Roseita Esfand, PhD

Dr. Esfand works with CardioMed Device Consultants as an affiliated consultant. She has more than 20 years of experience in the delivery of pharmaceuticals from medical devices, and formulation of injectable, oral, and transdermal oncology drugs.

Throughout her career, Dr. Esfand has played a key role in the research, development, regulatory and commercialization of medical devices and pharmacological products. She has led multi-disciplinary teams of scientists and engineers tasked with providing technical and regulatory support to manufacturing, development, quality control, and quality assurance.

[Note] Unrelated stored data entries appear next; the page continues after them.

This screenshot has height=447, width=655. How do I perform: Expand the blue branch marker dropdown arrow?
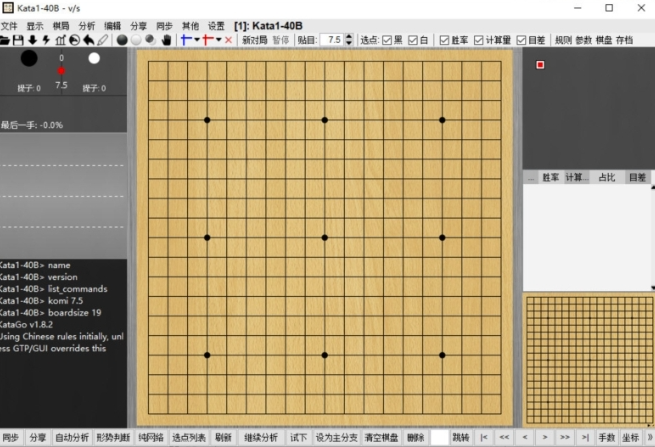[197, 40]
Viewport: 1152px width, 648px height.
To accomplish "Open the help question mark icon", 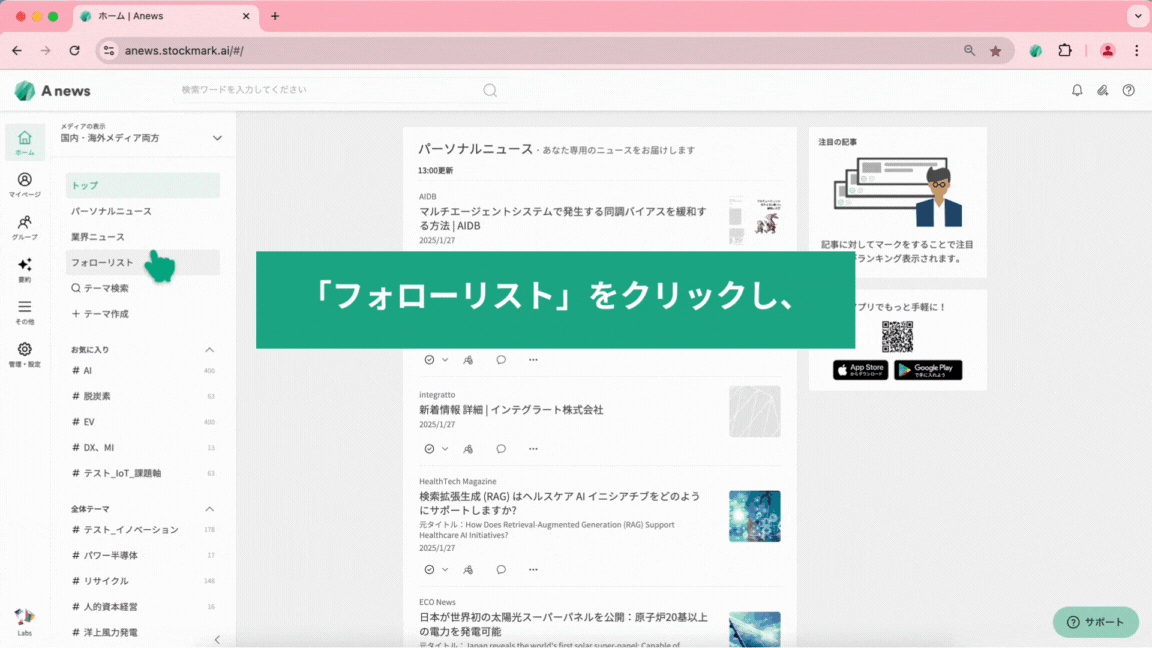I will [1129, 90].
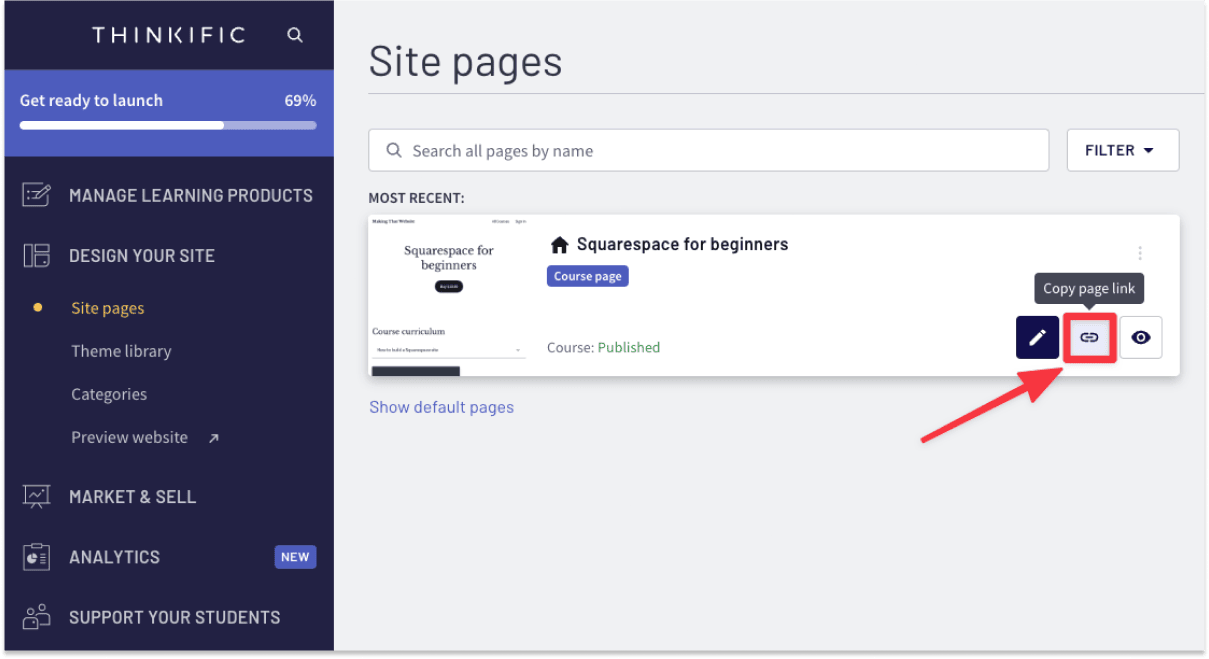This screenshot has height=659, width=1209.
Task: Select the Design Your Site sidebar icon
Action: tap(36, 256)
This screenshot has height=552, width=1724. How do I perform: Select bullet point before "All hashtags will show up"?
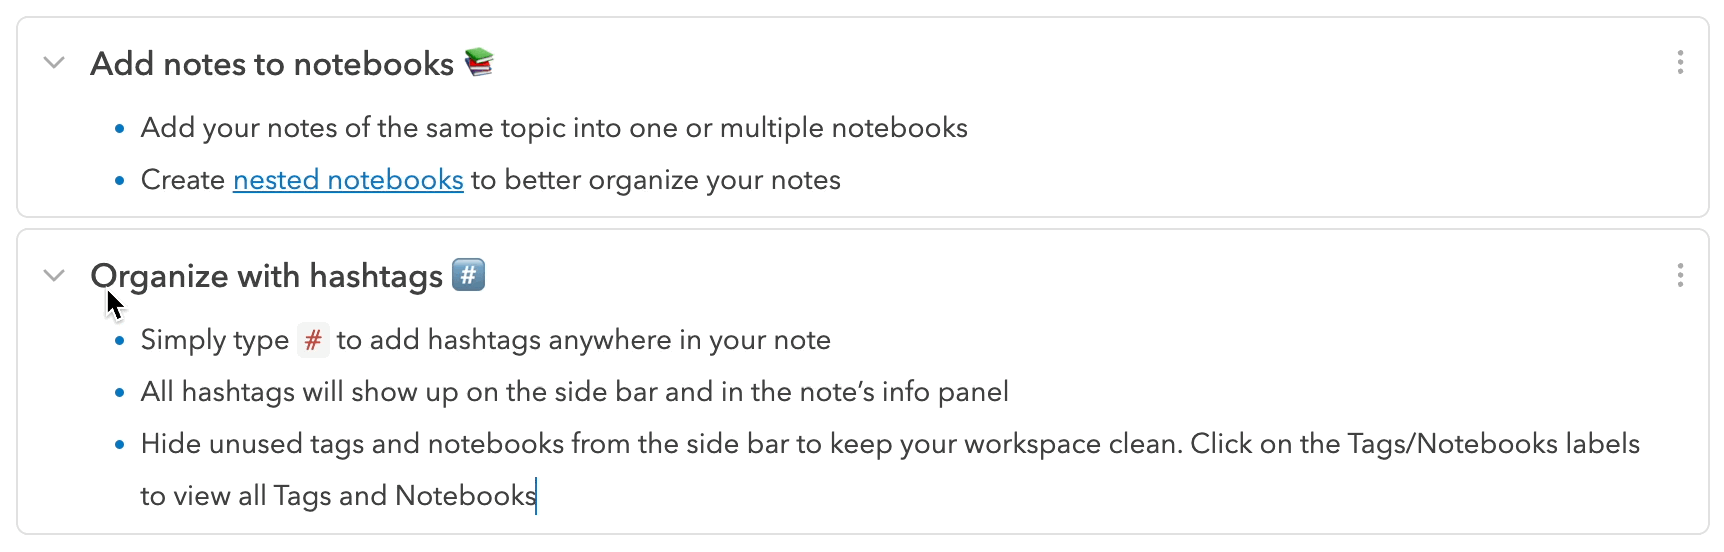point(120,393)
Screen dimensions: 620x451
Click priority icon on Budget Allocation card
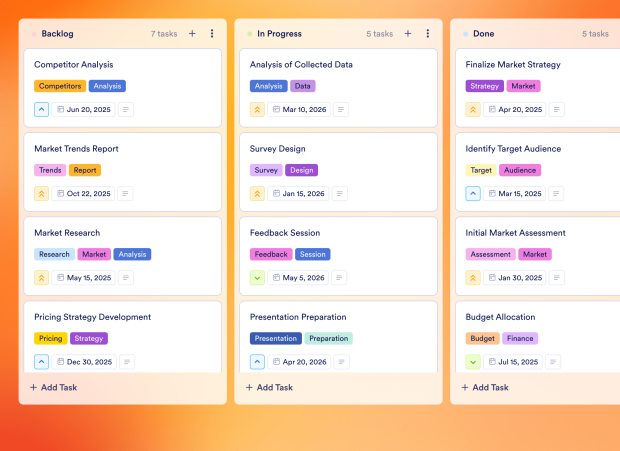474,361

Dr. Esfand has extensive experience in the regulatory process of novel product development, manufacturing transfer, and scale-up from the laboratory bench to commercial scale production with expertise in combination products, using dendrimer and polymer technologies as delivery systems for oncology, anti-microbial, and anti-inflammatory drugs. She has successfully worked with international clients to gain EU and US regulatory approvals.

Dr. Esfand has served as scientific, regulatory, and manufacturing consultant to multiple start-up biotechnology companies and held scientific leadership positions at SmithKline Beecham (UK), Dendritech and Dendrimer Nanotechnology (US), Strapharma and PanBio (Australia), as well as IBI (Canada).